(Word and item position data)

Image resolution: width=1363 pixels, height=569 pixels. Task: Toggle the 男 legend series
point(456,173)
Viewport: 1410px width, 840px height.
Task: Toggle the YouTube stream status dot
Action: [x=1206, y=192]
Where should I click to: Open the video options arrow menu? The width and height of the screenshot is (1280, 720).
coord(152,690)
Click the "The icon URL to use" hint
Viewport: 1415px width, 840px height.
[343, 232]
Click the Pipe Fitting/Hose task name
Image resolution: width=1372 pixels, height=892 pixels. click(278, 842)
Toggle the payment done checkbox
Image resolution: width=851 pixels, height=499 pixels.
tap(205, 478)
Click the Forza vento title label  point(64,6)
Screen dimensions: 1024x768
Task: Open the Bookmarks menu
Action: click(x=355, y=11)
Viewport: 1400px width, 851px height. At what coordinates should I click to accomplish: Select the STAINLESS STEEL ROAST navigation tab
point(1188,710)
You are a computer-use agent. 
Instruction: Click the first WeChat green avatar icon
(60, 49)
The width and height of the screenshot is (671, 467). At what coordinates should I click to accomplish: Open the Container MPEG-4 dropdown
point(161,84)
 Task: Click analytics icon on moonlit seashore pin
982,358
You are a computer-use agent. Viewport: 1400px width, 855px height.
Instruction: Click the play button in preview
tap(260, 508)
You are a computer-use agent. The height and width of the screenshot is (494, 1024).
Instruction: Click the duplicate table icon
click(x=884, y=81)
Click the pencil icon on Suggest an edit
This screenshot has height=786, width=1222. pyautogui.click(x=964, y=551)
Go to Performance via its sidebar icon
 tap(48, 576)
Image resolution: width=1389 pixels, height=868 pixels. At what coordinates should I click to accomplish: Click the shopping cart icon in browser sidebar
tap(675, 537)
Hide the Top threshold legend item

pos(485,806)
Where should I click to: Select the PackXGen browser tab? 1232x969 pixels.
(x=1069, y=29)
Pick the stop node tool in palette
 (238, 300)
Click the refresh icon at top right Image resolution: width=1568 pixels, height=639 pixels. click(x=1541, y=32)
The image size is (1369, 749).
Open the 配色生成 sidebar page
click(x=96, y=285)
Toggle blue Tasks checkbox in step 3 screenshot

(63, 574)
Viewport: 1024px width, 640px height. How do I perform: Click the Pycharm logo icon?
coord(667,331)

- [What you have to do] Please rewrite every line of the items above as a JSON list of strings, one string per line, leaving out blank lines.

- [Full output]
[
  "Image resolution: width=1363 pixels, height=569 pixels. Task: Toggle the 男 legend series",
  "point(456,173)",
  "Viewport: 1410px width, 840px height.",
  "Task: Toggle the YouTube stream status dot",
  "Action: [x=1206, y=192]",
  "Where should I click to: Open the video options arrow menu? The width and height of the screenshot is (1280, 720).",
  "coord(152,690)",
  "Click the \"The icon URL to use\" hint",
  "Viewport: 1415px width, 840px height.",
  "[343, 232]",
  "Click the Pipe Fitting/Hose task name",
  "Image resolution: width=1372 pixels, height=892 pixels. click(278, 842)",
  "Toggle the payment done checkbox",
  "Image resolution: width=851 pixels, height=499 pixels.",
  "tap(205, 478)",
  "Click the Forza vento title label  point(64,6)",
  "Screen dimensions: 1024x768",
  "Task: Open the Bookmarks menu",
  "Action: click(x=355, y=11)",
  "Viewport: 1400px width, 851px height. At what coordinates should I click to accomplish: Select the STAINLESS STEEL ROAST navigation tab",
  "point(1188,710)",
  "You are a computer-use agent. ",
  "Instruction: Click the first WeChat green avatar icon",
  "(60, 49)",
  "The width and height of the screenshot is (671, 467). At what coordinates should I click to accomplish: Open the Container MPEG-4 dropdown",
  "point(161,84)",
  " Task: Click analytics icon on moonlit seashore pin",
  "982,358",
  "You are a computer-use agent. Viewport: 1400px width, 855px height.",
  "Instruction: Click the play button in preview",
  "tap(260, 508)",
  "You are a computer-use agent. The height and width of the screenshot is (494, 1024).",
  "Instruction: Click the duplicate table icon",
  "click(x=884, y=81)",
  "Click the pencil icon on Suggest an edit",
  "This screenshot has height=786, width=1222. pyautogui.click(x=964, y=551)",
  "Go to Performance via its sidebar icon",
  " tap(48, 576)",
  "Image resolution: width=1389 pixels, height=868 pixels. At what coordinates should I click to accomplish: Click the shopping cart icon in browser sidebar",
  "tap(675, 537)",
  "Hide the Top threshold legend item",
  "pos(485,806)",
  "Where should I click to: Select the PackXGen browser tab? 1232x969 pixels.",
  "(x=1069, y=29)",
  "Pick the stop node tool in palette",
  " (238, 300)",
  "Click the refresh icon at top right Image resolution: width=1568 pixels, height=639 pixels. click(x=1541, y=32)",
  "The image size is (1369, 749).",
  "Open the 配色生成 sidebar page",
  "click(x=96, y=285)",
  "Toggle blue Tasks checkbox in step 3 screenshot",
  "(63, 574)",
  "Viewport: 1024px width, 640px height. How do I perform: Click the Pycharm logo icon?",
  "coord(667,331)"
]